Today as I try to finish up writing the Lent study, I'm doing it scared.
In the coming weeks as I start to fill up my 2017 speaking calendar, I'm doing in scared.
In the coming months as I put together a book proposal for my first book (Not Enough: A Discovery of How Not Awesome We Are... But God. The title is clearly still in the works but this is the gist of the book.) for my dream literary agent, I'm doing it scared.
In the next year as I no longer just dream but make efforts to building a sweet, fun, true community in my neighborhood filled with people I don't yet know, I'm doing it scared.
I'm learning that peace is a facade, at least the way I've defined it.
I became a Christian at 16 and well meaning Christians told me then, "If you don't have peace about something, then maybe Jesus isn't in it. He is the Prince of Peace after all." I've run from so many things because they didn't feel peaceful.

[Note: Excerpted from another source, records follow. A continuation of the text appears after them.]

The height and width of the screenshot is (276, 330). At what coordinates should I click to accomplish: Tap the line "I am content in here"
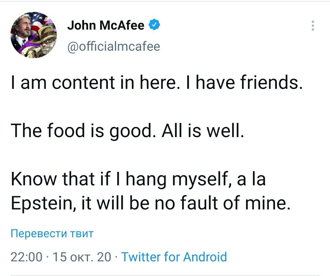click(x=101, y=83)
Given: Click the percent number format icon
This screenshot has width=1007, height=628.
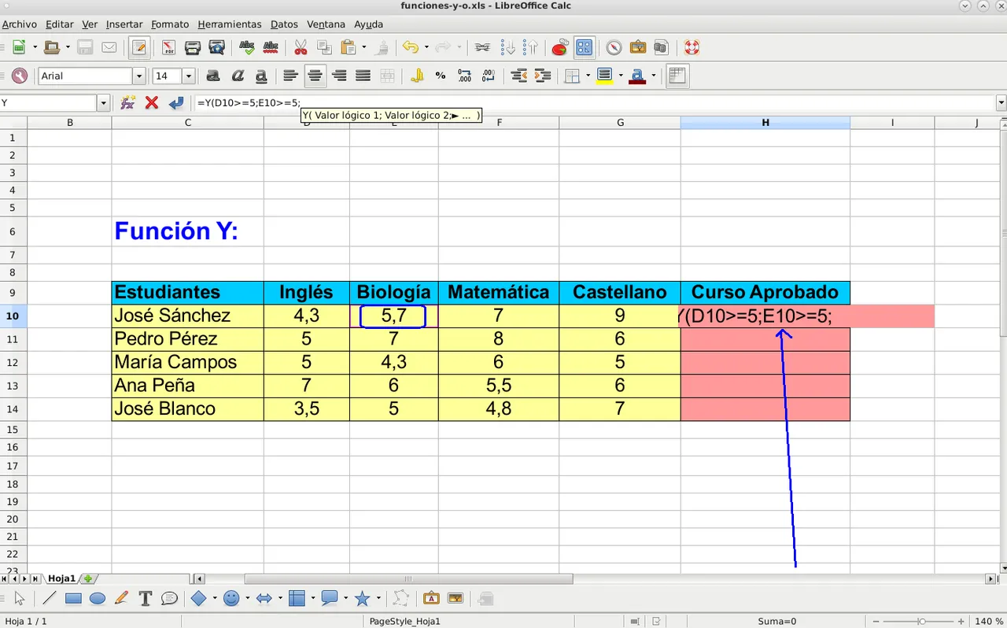Looking at the screenshot, I should tap(441, 76).
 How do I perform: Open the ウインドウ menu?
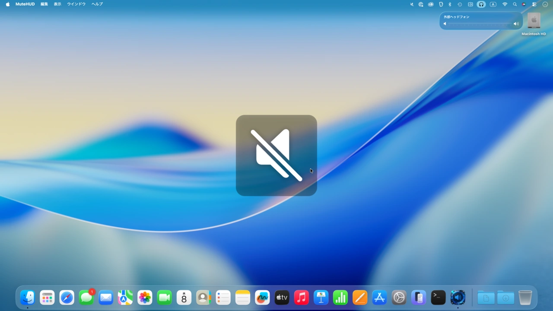(76, 4)
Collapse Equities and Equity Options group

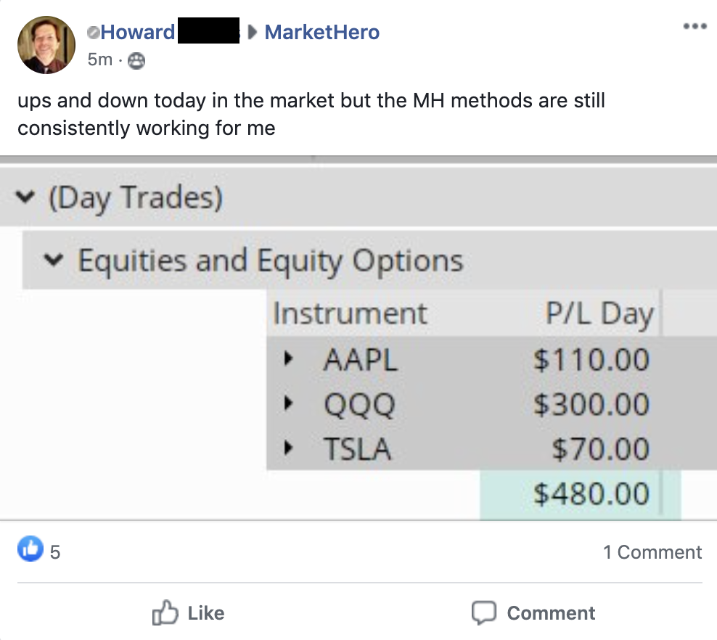(x=52, y=260)

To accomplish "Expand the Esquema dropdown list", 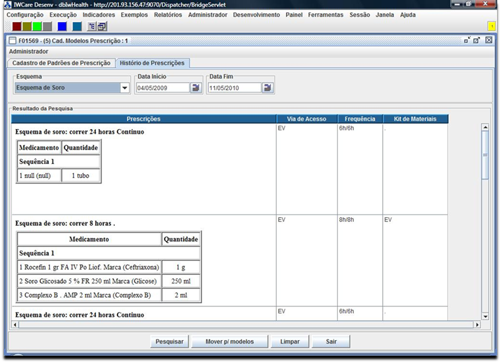I will (125, 87).
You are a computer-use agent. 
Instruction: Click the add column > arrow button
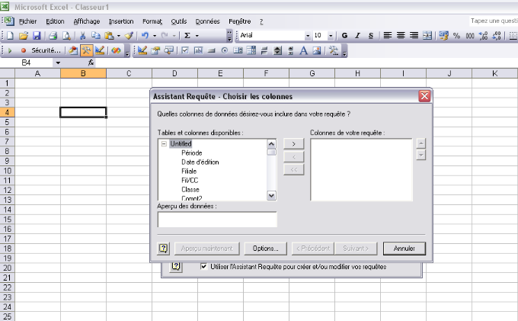(x=293, y=143)
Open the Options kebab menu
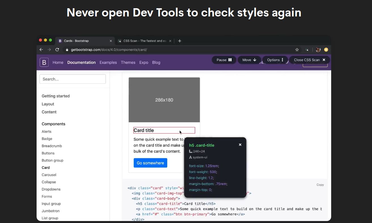The image size is (372, 223). (x=274, y=60)
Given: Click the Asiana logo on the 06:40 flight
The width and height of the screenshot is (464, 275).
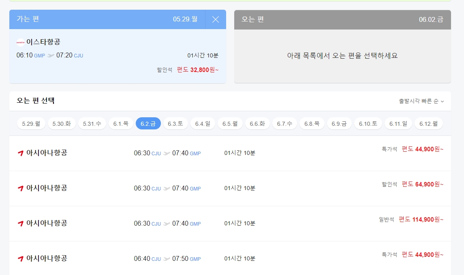Looking at the screenshot, I should click(21, 258).
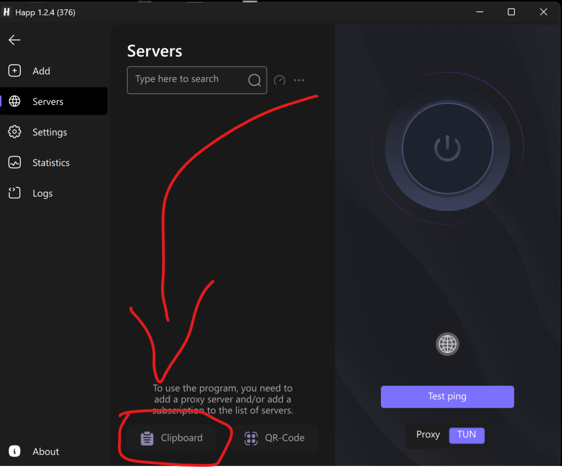Open the Servers menu item
Viewport: 562px width, 467px height.
(x=48, y=102)
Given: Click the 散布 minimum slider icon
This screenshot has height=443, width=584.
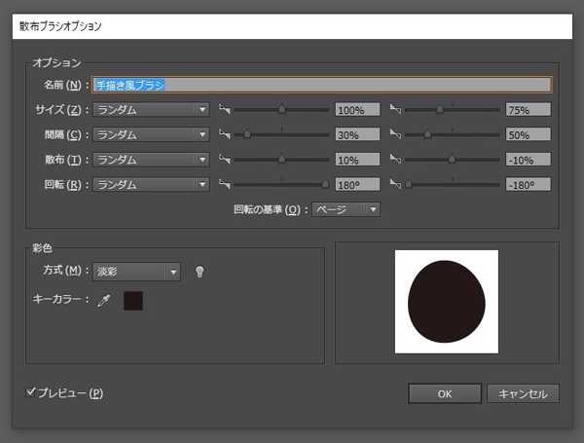Looking at the screenshot, I should (225, 159).
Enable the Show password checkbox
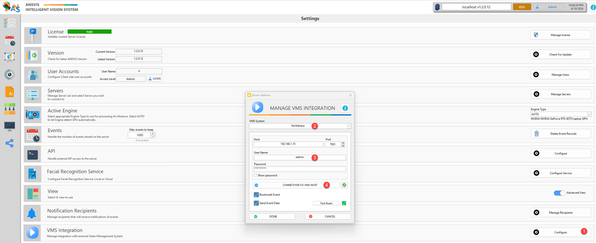The height and width of the screenshot is (243, 596). pos(255,175)
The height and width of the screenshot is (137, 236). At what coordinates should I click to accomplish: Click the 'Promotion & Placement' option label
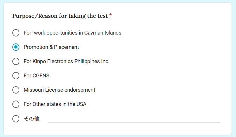click(51, 47)
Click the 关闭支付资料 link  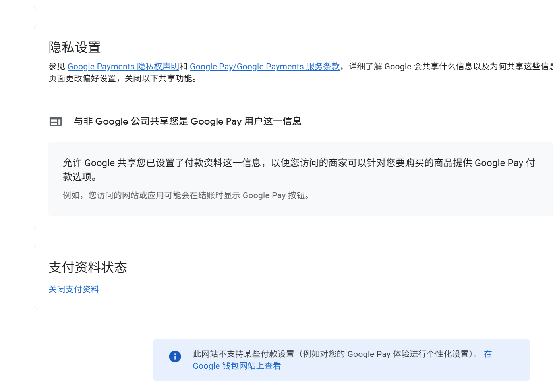74,289
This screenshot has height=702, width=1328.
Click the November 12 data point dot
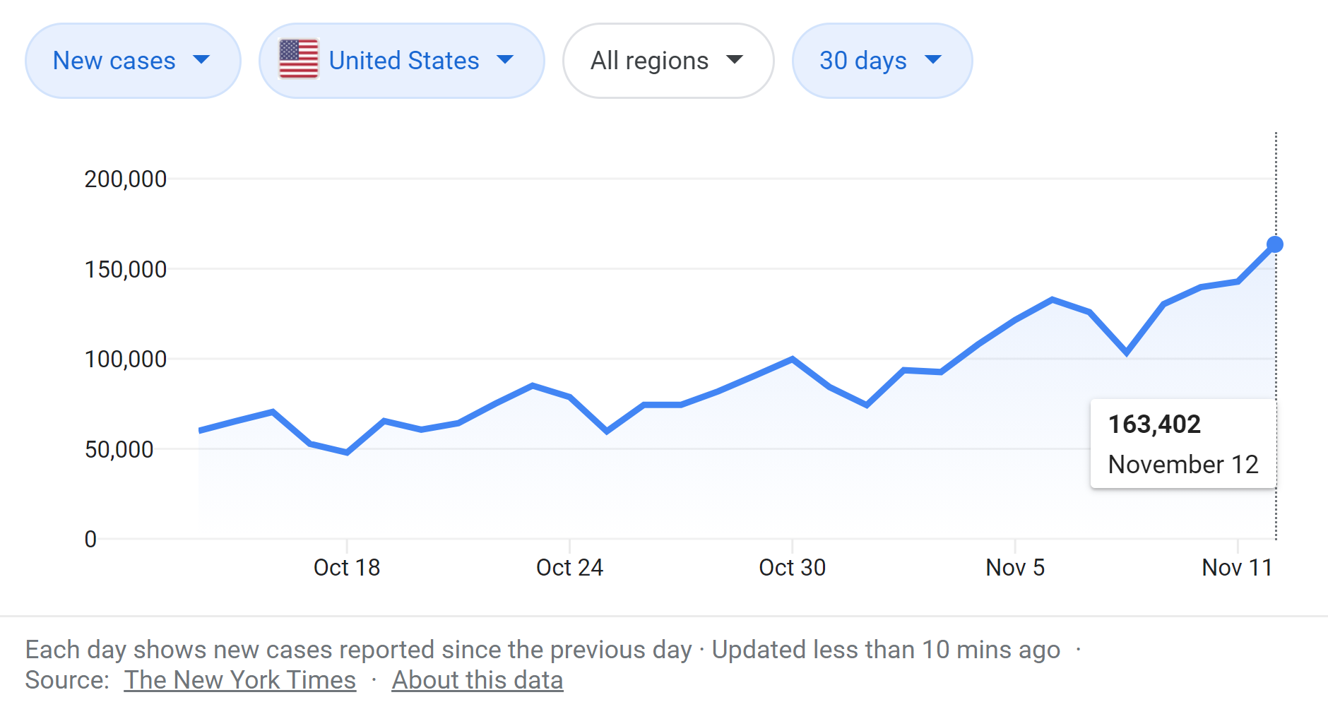[x=1275, y=244]
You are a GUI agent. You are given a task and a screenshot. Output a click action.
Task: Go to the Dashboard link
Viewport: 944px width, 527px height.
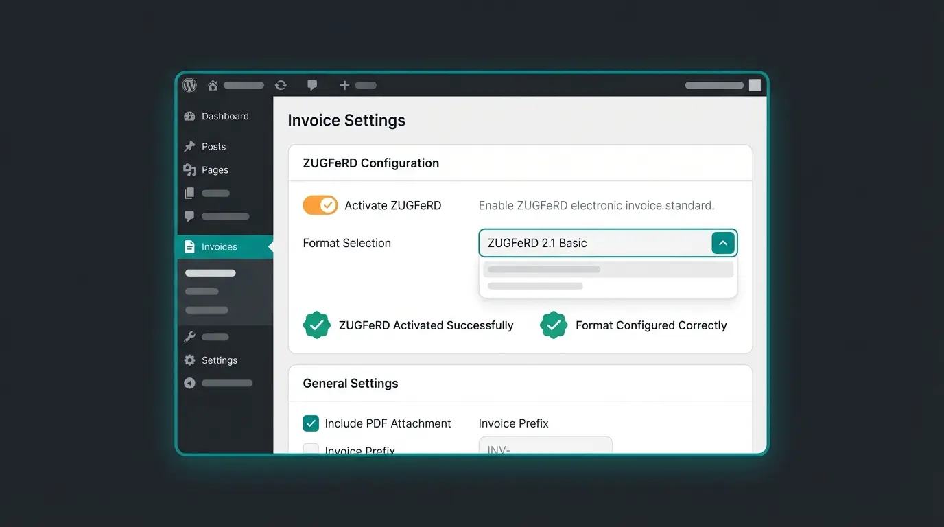point(225,116)
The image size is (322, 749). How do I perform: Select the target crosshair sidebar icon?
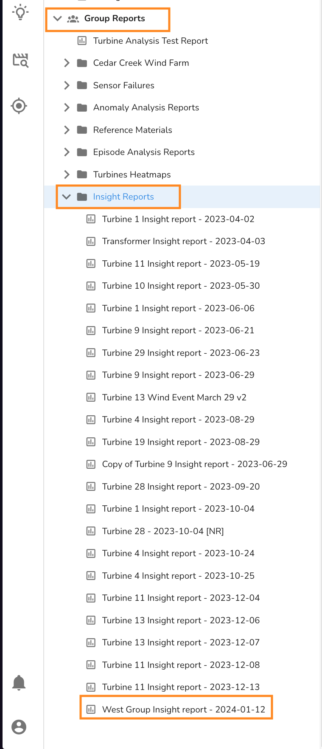19,106
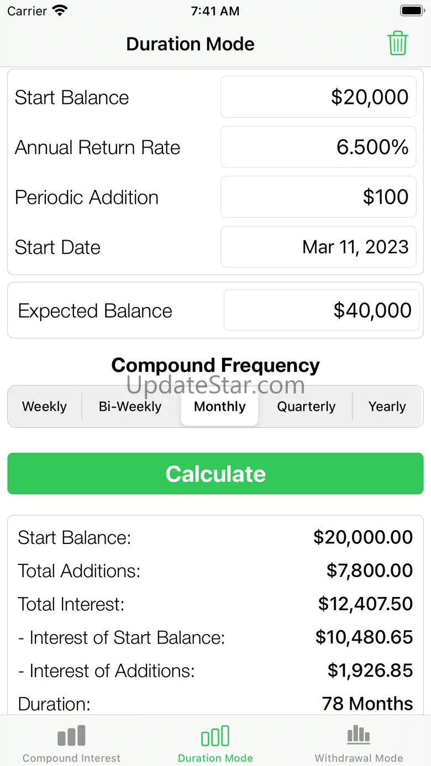Open the Start Date picker field
The width and height of the screenshot is (431, 766).
click(318, 247)
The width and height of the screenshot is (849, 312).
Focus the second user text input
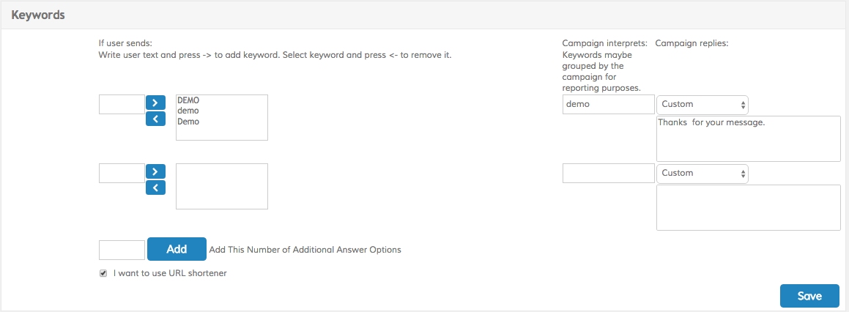coord(122,174)
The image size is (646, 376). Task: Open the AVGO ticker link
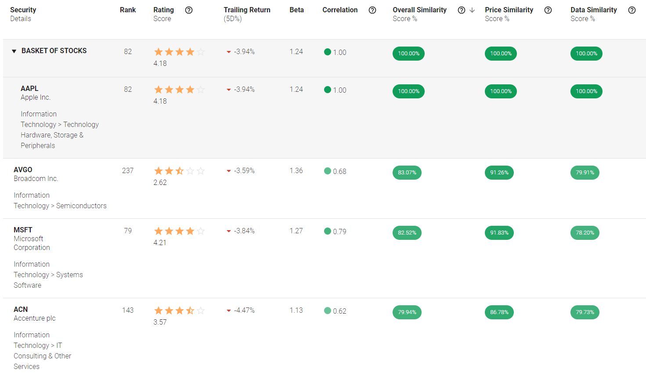point(23,170)

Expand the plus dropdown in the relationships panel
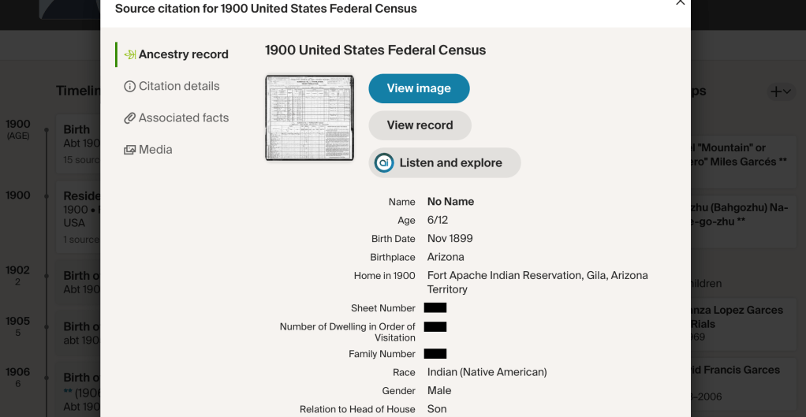(780, 91)
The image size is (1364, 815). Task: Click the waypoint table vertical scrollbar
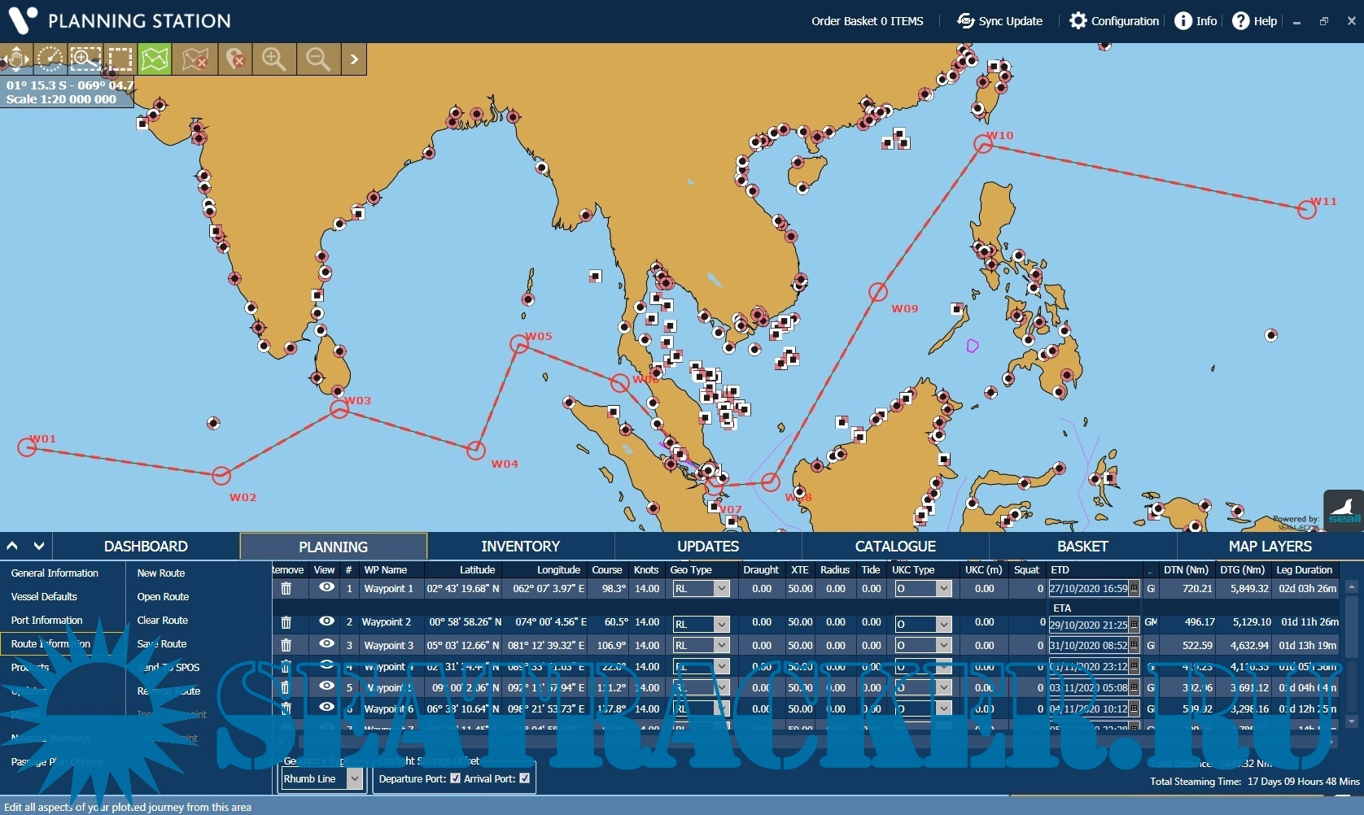pyautogui.click(x=1352, y=651)
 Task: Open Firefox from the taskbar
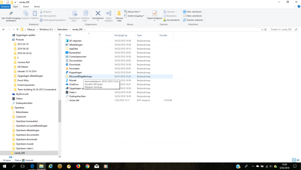coord(78,166)
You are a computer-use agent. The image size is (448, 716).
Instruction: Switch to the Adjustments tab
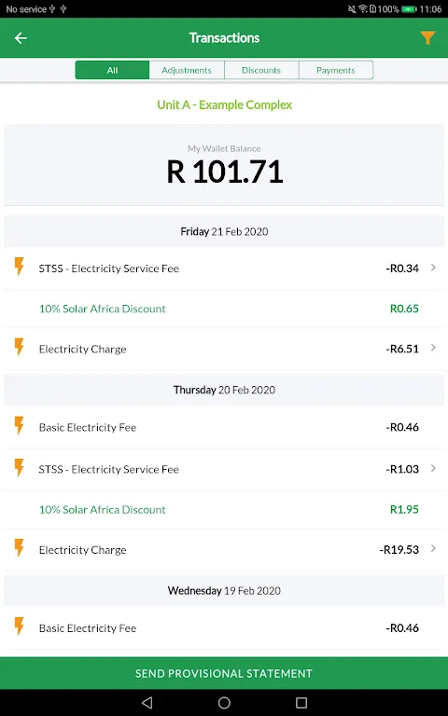click(x=187, y=70)
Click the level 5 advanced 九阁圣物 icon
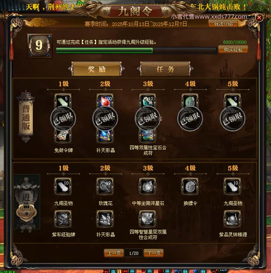 pos(232,186)
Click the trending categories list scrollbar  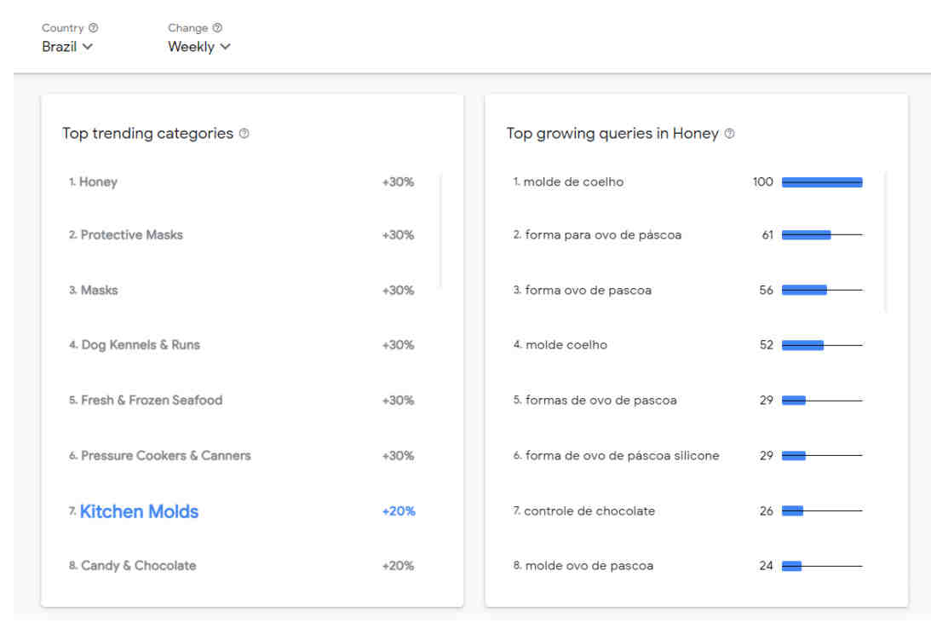[x=441, y=230]
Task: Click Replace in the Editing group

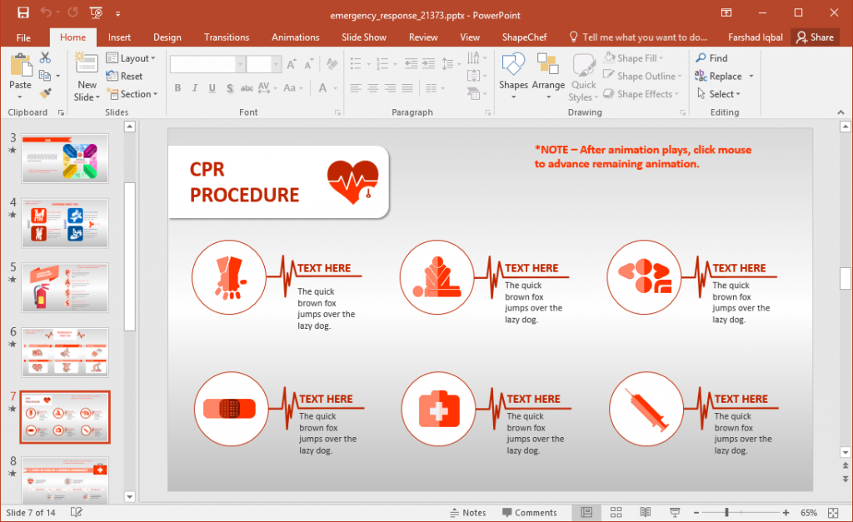Action: click(723, 75)
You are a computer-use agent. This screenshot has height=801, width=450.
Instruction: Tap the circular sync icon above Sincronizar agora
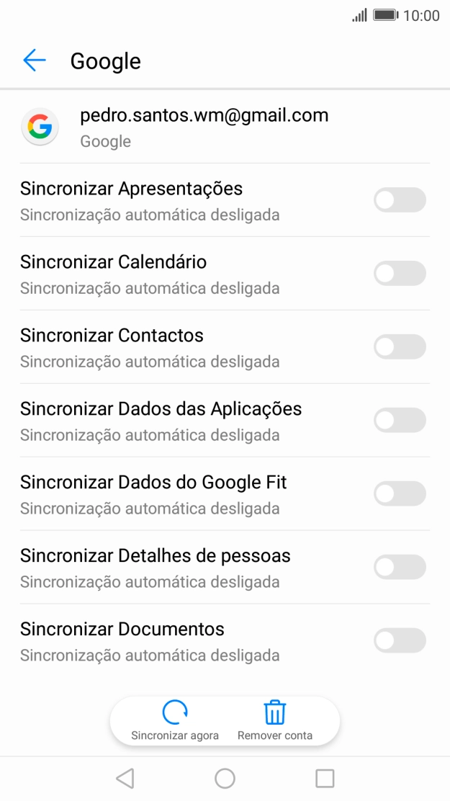click(174, 713)
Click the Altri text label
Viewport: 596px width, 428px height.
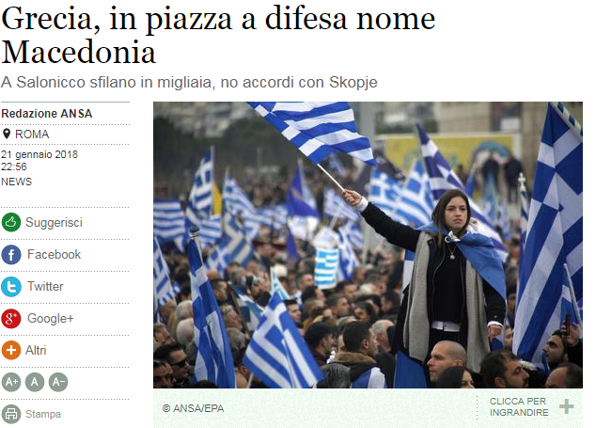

I'm calling that whole idea crap today.
Peace isn't the absence of fear. Peace is confidence that even in the fear Jesus is enough and totally worth it.
I feel certain Abraham was scared when he was walking up Mount Moriah to sacrifice his son Isaac. (Gen 22)
I feel certain as Moses raised his rod to part the Red Sea he was scared beyond belief. (Exodus 14)
I feel certain Esther was scared when she went before the King. (Esther 5)
I'm sure Rahab was scared hiding the spies. (Joshua 6)
I feel confident that David was scared when his son died. (2 Samuel 12)
We know that Jesus was in anguish in the Garden praying before His death. (Luke 22)
We know Saul, who we know as Paul, felt something like fear when Jesus spoke to Him. (Acts 9)
This idea that fear can't coincide with faith is a lie. We need to be done with it.
This fear has kept me living a half hearted life for too long.
This fear keeps us in our Christians bubbles, serving only other Christians, because it's safest there.
This fear keeps us home, spending more time with our remote than real life humans.
This fear keeps us spending more money than our bank accounts have.
This fear keeps us putting too many filters over our picture and cropping out the less than appealing parts of our lives on social media.
This fear keeps us saying "I'm blessed" or "God is good" or "I'm good! You?" whenever people ask us how we are are, believing the lie that they can't handle how we really are.
Let's all stop it. Time is short. Our lives are but a vapor (James 4:14).
What is your thing? Do it scared.
Not sure yet what your thing is? That's OK. Do the next thing scared. Ask for help. Share some dreams with others. Start serving somewhere. Put yourself out there today. Stop waiting for what could be or what's next to make it better. Now, today, do it scared.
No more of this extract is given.